KPK mengungkap uang “fee” yang dikumpulkan Sutrisno tersebut berasal dari pengusaha atau Kontraktor di Kabupaten Tulungagung yang mengerjakan proyek yang didanai dari Bantuan keuangan Pemprov Jatim tersebut.
Kemudian pada 2017, tersangka BS diangkat menjadi Kepala BAPPEDA Provinsi Jawa Timur sehingga kewenangan pembagian bantuan keuangan menjadi kewenangan mutlak tersangka BS.
Bagaikan gayung bersambung, selanjutnya pada tahun 2017, Sutrisno atas izin Syahri Mulyo juga diminta untuk mencarikan anggaran bantuan keuangan di Provinsi Jawa Timur. Sehingga Sutrisno kembali menemui tersangka BS untuk meminta alokasi anggaran untuk Kabupaten Tulungagung.

____________________

» Tugas dan Latihan:
#1 Menurut teks tentang kasus bantuan keuangan Pemprov Jatim di atas, jabatan apa yang diberikan kepada tersangka BS pada tahun 2017?
#2 Salin dengan persis sebagian teks tentang kasus bantuan keuangan Pemprov Jatim, mulai dari kata-kata yang memuat "Kemudian pada 2017, tersangka" dan berhenti setelah "mutlak tersangka BS.".

» Data yang Diberikan:
____________________

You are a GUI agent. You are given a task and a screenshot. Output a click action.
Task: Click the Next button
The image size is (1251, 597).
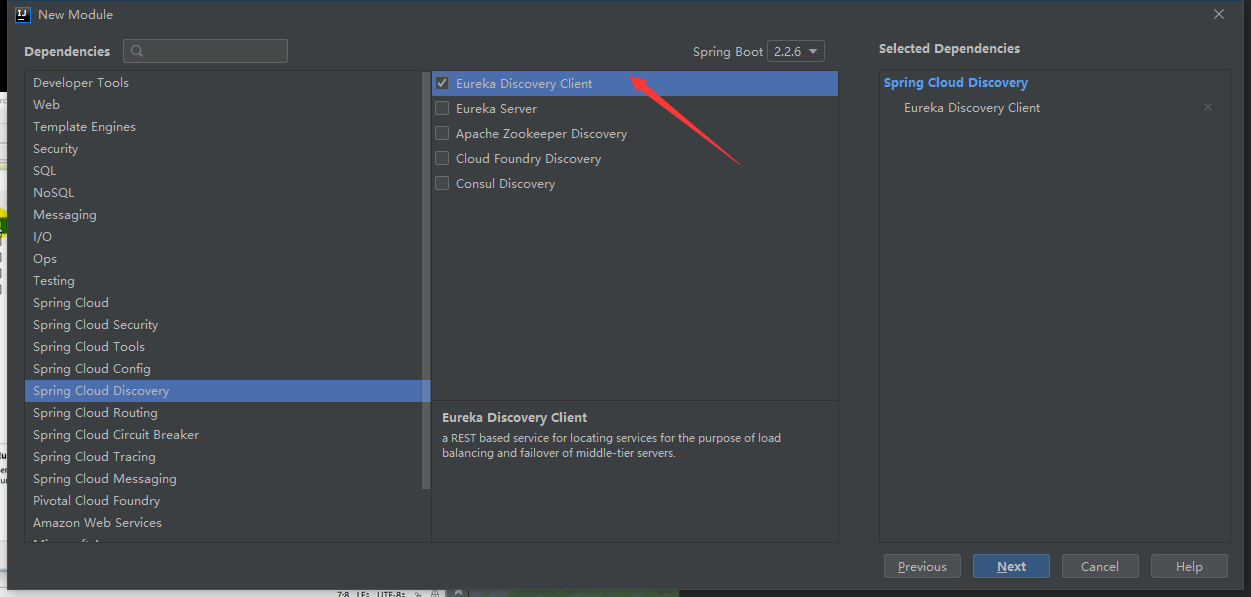click(1011, 567)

____________________

» Jawaban Tugas:
#1 Tersangka BS diangkat menjadi Kepala BAPPEDA Provinsi Jawa Timur.

#2
Kemudian pada 2017, tersangka BS diangkat menjadi Kepala BAPPEDA Provinsi Jawa Timur sehingga kewenangan pembagian bantuan keuangan menjadi kewenangan mutlak tersangka BS.